We’ve had ‘proxy governments’ in Thailand, why not have proxy internet too. In fact, Thailand’s great Orwellian Ministry of Virtue would rather we not sully our values with this slanderous internet thingy, and are efficiently spending lots of our tax money on blocking all those nasty websites that say bad things about, well, saying bad things. That’s why we’re going to take a page out of Thaksin’s book and conveniently skirt these pesky regulations, by using the internet by proxy. Did you know, for example, it’s against the law to let someone use your internet without recording their ID details? It’s also against the law for your ISP to block all these sites that the Ministry of Virtue have ordered blocked before they’ve even applied to the Great Big Brother Censorship Board for a banning order. The fact is, dear Minister, one way or another, you can’t block the internet. Now, I’m not encouraging you all to go make slanderous comments on websites, but if you really must access those slanderous over-18 sites and untruthful truth forums, here’s how.
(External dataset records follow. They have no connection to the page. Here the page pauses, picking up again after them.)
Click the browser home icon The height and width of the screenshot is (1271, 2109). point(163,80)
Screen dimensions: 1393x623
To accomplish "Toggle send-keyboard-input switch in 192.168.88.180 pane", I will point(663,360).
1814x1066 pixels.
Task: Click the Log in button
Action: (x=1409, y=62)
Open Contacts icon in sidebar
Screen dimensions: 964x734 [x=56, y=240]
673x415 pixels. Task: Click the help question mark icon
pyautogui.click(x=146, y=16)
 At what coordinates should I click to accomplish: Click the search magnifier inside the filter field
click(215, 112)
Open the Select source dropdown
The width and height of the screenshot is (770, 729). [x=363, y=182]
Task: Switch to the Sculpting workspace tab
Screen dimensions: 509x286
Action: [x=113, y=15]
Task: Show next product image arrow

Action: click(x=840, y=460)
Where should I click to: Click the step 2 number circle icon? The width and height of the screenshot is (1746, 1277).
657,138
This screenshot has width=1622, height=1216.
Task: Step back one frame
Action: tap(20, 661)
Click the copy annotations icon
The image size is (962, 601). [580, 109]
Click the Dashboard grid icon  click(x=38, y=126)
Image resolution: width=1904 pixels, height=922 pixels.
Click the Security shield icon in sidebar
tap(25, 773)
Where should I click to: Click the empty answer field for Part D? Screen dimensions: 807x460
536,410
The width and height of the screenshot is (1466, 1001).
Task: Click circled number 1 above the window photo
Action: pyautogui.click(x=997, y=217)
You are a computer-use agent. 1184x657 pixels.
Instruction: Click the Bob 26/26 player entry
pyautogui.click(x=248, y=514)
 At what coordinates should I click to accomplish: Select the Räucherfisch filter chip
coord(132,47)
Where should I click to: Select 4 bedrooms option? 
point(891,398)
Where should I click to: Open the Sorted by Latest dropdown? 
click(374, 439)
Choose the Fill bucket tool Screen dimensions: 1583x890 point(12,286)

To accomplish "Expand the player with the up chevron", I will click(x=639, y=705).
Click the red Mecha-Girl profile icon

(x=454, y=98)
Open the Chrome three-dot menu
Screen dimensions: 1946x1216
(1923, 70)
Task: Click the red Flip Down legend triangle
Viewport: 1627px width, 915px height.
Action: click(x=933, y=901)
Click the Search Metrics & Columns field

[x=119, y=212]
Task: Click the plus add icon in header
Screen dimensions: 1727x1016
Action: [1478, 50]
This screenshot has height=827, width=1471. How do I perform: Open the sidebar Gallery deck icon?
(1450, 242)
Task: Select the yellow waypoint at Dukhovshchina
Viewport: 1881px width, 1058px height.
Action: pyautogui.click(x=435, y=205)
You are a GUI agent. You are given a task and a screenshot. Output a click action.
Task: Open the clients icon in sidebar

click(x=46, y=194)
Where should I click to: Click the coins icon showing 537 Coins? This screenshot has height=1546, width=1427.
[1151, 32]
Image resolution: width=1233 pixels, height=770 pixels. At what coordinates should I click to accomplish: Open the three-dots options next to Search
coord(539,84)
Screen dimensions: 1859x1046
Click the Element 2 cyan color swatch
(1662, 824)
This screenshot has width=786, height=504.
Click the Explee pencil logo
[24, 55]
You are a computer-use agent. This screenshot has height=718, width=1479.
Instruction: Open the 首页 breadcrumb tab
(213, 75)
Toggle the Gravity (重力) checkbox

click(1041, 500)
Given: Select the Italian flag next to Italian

Proxy server sites are web pages that open a private surfing window, so that the sites you visit are unseen by your local Thai ISP and therefore don’t get blocked. It also means your unique IP address (assigned to every internet connection) is not recorded or traceable. As you surf, all of this is recorded by your Thai ISP by law and can and will be used against you. But type ‘proxy server’ into Google and discover dozens of sites offering proxy server access, and many more sites listing thousands more. The trouble is, our Ministry of Virtue have been rather efficient with 500 million of our taxed baht and managed to block most of these. Never mind, as I write this Zend2.com is a proxy page as yet not blocked. But you can buy and download (usually for about $20) proxy server software that does exactly the same thing permanently. And here are a few I can suggest: wingate, gotrusted, fastproxynetwork and ghostsurf.